Робер Фоссье - Люди средневековья
Последняя проблема. В свое время я вернусь к семейным структурам, и тогда снова речь зайдет о разных полах и поколениях; однако невозможно покинуть область демографии, не упомянув об «очаге» (feu). В данном случае имеется в виду счетная единица. Ведь многие документы, приводящие численные данные о людях, выражают их количество в «очагах» — порой даже в «фискальных очагах», если речь идет о местах сбора налогов, а не в «реальных очагах», обозначающих группу людей. Историки по-прежнему ведут жаркие споры: была ли это «основная ячейка общества» из супружеской пары и четырех-пяти детей под одной крышей, то есть пять-шесть человек, живущих вместе, или же подразумевается более многочисленная группа — с боковыми ответвлениями, с родственниками по восходящей линии или даже со слугами, сообразно местным обычаям формирования семей (в еврейских «очагах» насчитывали до десяти-двенадцати человек)? И наоборот: как учитывались пожилые и одинокие вдовы? А новорожденные? Везде ли переписчики использовали одни и те же данные подсчета? Поскольку идея переписи населения как самоцели была чужда тем временам, то, когда обследование, к примеру, проводили фискальные или военные власти, получали ли переписчики точные цифры, не искаженные в зависимости от интересов «очага» — избежать налогов или реквизиции или, напротив, получить продовольствие? Хорошо известен пример переписи парижского населения в 1328 году — 80 или 200 тысяч жителей?

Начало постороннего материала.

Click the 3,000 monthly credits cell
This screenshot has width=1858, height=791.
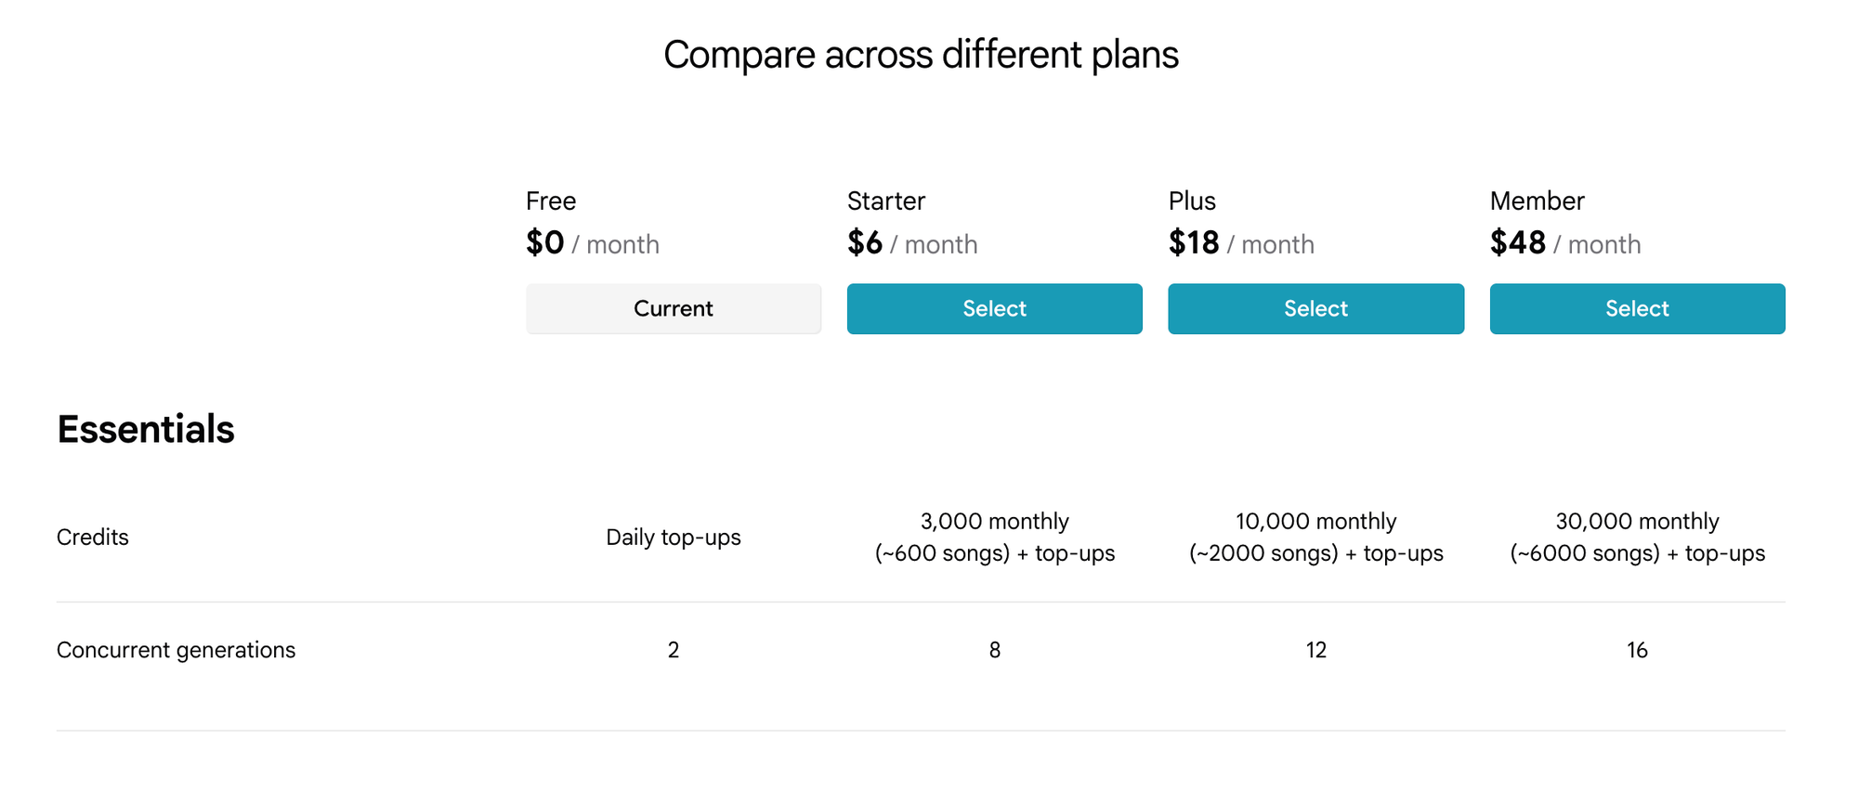coord(994,538)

Итак, плотность населения в разных местах и в разное время оценивается только по количеству «очагов»; его перевод в «число жителей на квадратный километр» проблематичен. Я не ставил себе целью описать географию расселения людей и ее вариации — данная задача выходит за рамки моего исследования. Некоторые факты как будто известны. Если обратиться к 1300 году, пику демографического роста, количество жителей сельской местности, например, во Франции, было почти таким же, как в 1900 году, и намного превышало показатели 2000 года; начиная с XVII века и особенно в XX веке поднимающийся город соперничал с деревней, сравнялся с ней по населению, а потом поглотил ее, сделав соотношение крестьян и горожан обратным и увеличив количество последних от 10 до 60% населения. Проблемы, вызванные в наши дни скученностью городов и оттоком населения из села, хорошо известны, но здесь я некомпетентен. Долгое время традиционная историография приписывала Западной Европе и особенно Франции стабильность и даже консерватизм; со средневековьем охотно связывали «старинные крестьянские традиции» и «незыблемый покой полей и весей». И это серьезная ошибка. Напротив, хотя деревней в средние века было почти всё, она, по выражению Марка Блока, была охвачена своего рода «броуновским движением»: ее обитатели не сидели на месте; в одиночку или небольшими группами они беспрестанно перемещались туда-сюда. И не только младшие дети в поисках невест, паломники, купцы или воины, но и крестьяне, из поколения в поколение искавшие новых мест, покидавшие равнины ради гор или наоборот, словно чувствуя некий материальный или психологический дискомфорт. Историка, изучающего деревню или сеньорию и погружающегося в сердце этой беспорядочной массы, поражают беспрестанно меняющиеся списки цензитариев[5]. Поэтому в тех редких районах, которые оставались изолированными, — в узких долинах, на землях с нездоровым климатом, куда неохотно переселялись и где население почти не смешивалось, — как тогда, так и в наши времена правилом становится омонимия.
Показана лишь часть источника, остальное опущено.